(Data)

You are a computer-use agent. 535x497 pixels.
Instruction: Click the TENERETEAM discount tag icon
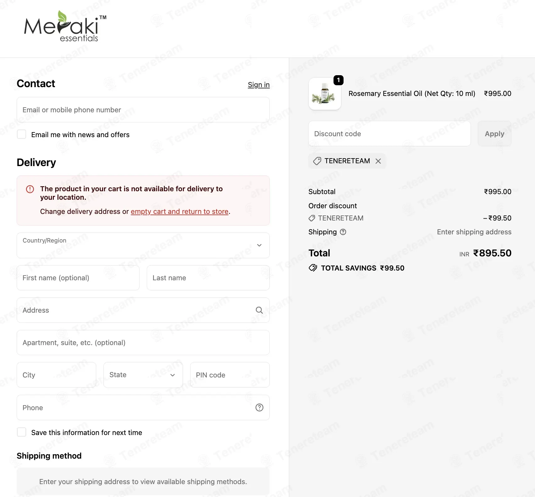[x=317, y=161]
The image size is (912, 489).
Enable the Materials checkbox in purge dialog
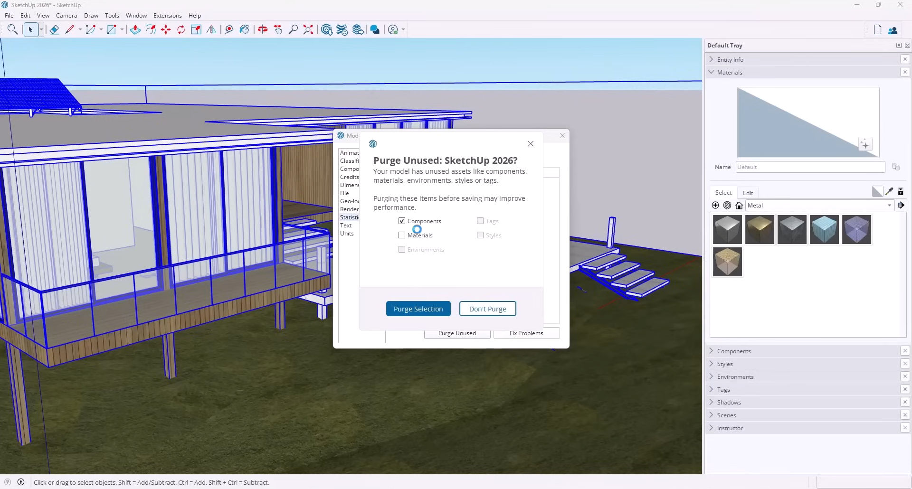coord(402,235)
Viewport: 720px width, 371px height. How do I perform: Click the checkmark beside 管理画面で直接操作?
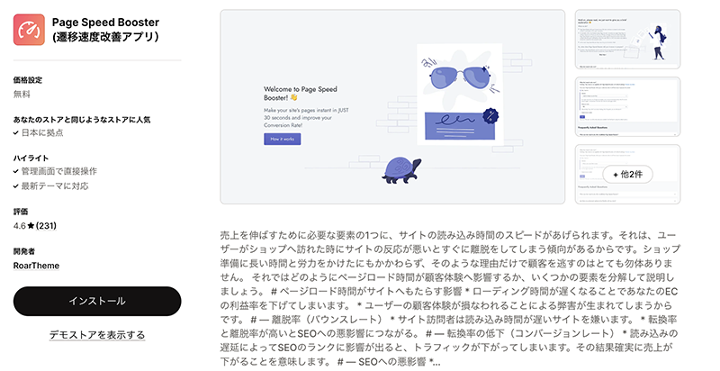point(16,171)
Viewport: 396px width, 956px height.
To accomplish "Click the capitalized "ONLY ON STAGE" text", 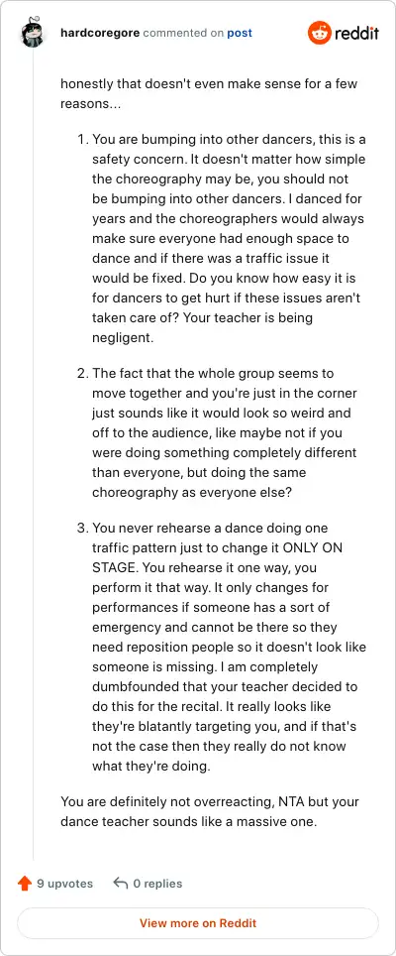I will [x=217, y=557].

(End Data)

# Assignment:
Take the lines above from the top of the records through the one with "Viewport: 396px width, 956px height." and repeat them exactly, without any pictures.

# Solution for this problem:
You are a computer-use agent. 535x497 pixels.
Instruction: Click the TENERETEAM discount tag icon
[x=317, y=161]
The image size is (912, 489).
Enable the Materials checkbox in purge dialog
coord(402,235)
Viewport: 720px width, 371px height. How do I perform: Click the checkmark beside 管理画面で直接操作?
point(16,171)
Viewport: 396px width, 956px height.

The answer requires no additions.